Bei der Inventarisierung des Fundgutes aus dem Hohlenstein-Stadel im Ulmer Museum wurden 1970 die Bruchstücke des Mammutstoßzahns in einem Karton voller Tierreste wieder entdeckt. Die Tübinger Prähistoriker Joachim Hahn (19421997), Hartwig Löhr und Gerd Albrecht bemerkten an den Bruchstücken deutliche Bearbeitungsspuren. Unter den Händen von Joachim Hahn entstand allmählich eine menschenähnliche Figur, an der man einen Kopf, einen Arm und zwei Beine erkennen konnte. Ein hoch gesetztes rundes Ohr deutete eher auf ein Tier als auf einen Menschen hin. Weil das Gesicht fehlte, blieb unklar, ob es sich um einen Bären oder um eine große Raubkatze handelte.
1972 wurde der Torso der Figur bei einer Tagung von Eiszeitforschern vorgestellt. Dabei erinnerte sich ein ehemaliger Grabungsteilnehmer an einige Bruchstücke aus dem Hohlenstein-Stadel, die der inzwischen verstorbene Robert Wetzel in seinem Arbeitszimmer an der Universität Tübingen aufbewahrt hatte. Diese Bruchstücke erwiesen sich als der rechte Teil des Hinterkopfes und ein Teil des rechten Armes der Figur.

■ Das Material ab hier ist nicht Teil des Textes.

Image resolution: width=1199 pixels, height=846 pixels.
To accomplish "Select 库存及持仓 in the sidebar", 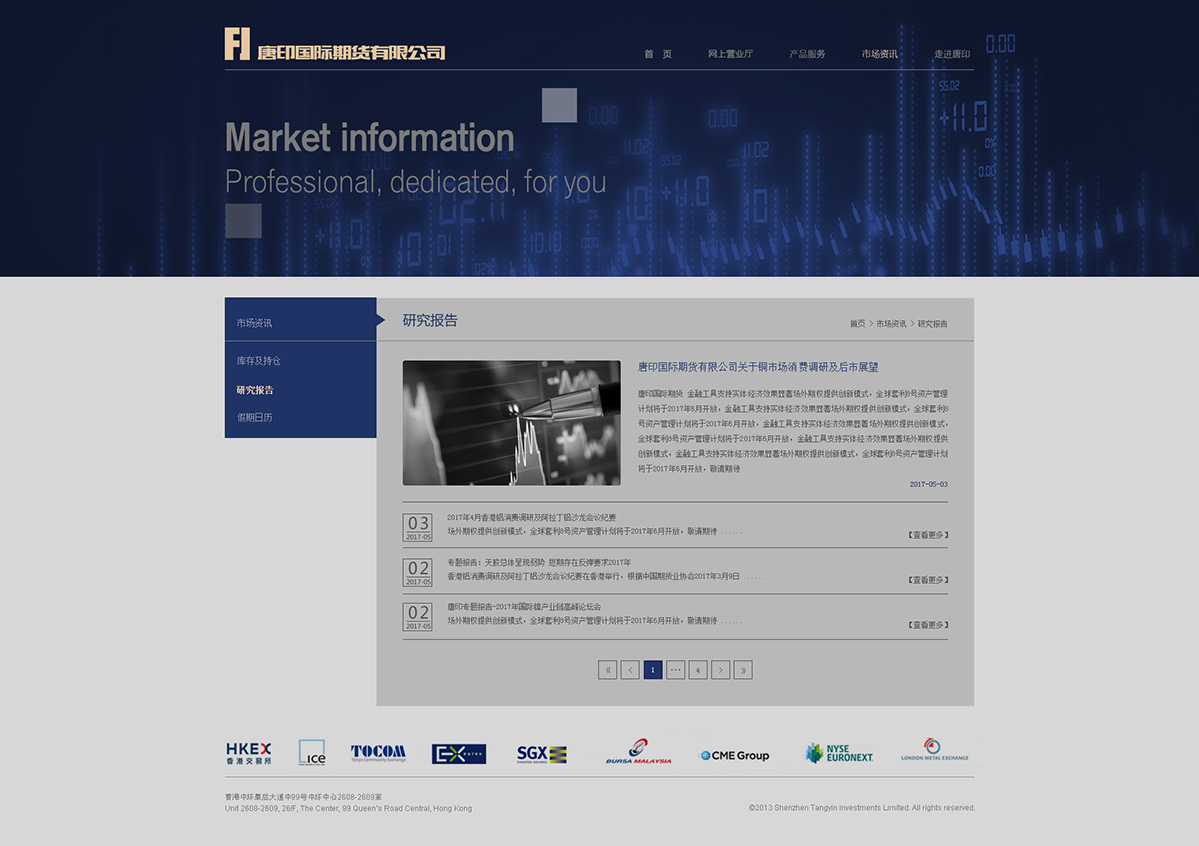I will point(259,361).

Etliche Jahre später lieferte eine Mutter im Ulmer Museum einige Funde ab, die ihr kleiner Sohn bei einer Wanderung im Hohlenstein-Stadel entdeckt hatte. Darunter befand sich ein Bruchstück, das der Figur ihr Gesicht gab: Es war das Antlitz eines Höhlenlöwen. 1982 stand fest, dass Jäger und Sammler aus der jüngeren Altsteinzeit ein Mischwesen mit Merkmalen von Mensch und Löwe geschaffen hatten. Ob es sich um einen Mann oder um eine Frau handelte, wusste man damals noch nicht.
Das Rätsel über das Geschlecht der Figur löste man erst, als Fehler beim ersten Zusammenfügen der Figur korrigiert wurden. Ein bis dahin recht männlich wirkender dreieckiger Fortsatz zwischen den Beinen wanderte in der merklich kompakteren neuen Zusammensetzung von 1987/1988 weiter nach oben. Weil das Dreieck von einer waagrechten Bauchkerbe abgeschlossen wird, wie sie für weibliche Aktdarstellungen typisch ist, deutete die Basler Paläontologin Elisabeth Schmid (19121994) es als weibliche Scham.
In der Folgezeit bezeichnete man die Figur aus dem Hohlen-stein-Stadel als Figur einer Frau mit dem Kopf einer Löwin. Weil an der gesamten Vorderfront der Figur die originale Oberfläche abgeplatzt ist, entschied sich das Ulmer Museum für die geschlechtsneutrale Bezeichnung „Löwenmensch", die bis heute üblich ist.
Das mysteriöse Mischwesen aus dem Hohlenstein-Stadel könnte sich vielleicht einmal als Schlüsselfigur für das Verständnis der Aurignacien-Leute erweisen. Noch weiß man nicht, was die damaligen Jäger und Sammler bewogen hat, solche „Löwenmenschen" bildlich darzustellen. Handelte es sich dabei um das Abbild eines Schamanen, also eines Zauberers, der sich ein Löwenfell übergestülpt hatte? Oder sollte der „Löwenmensch" eine Gottheit darstellen, der man mit solchen Figuren gehuldigt hat? Der Originalfund des „Löwenmenschen" ist im Ulmer Museum zu bewundern.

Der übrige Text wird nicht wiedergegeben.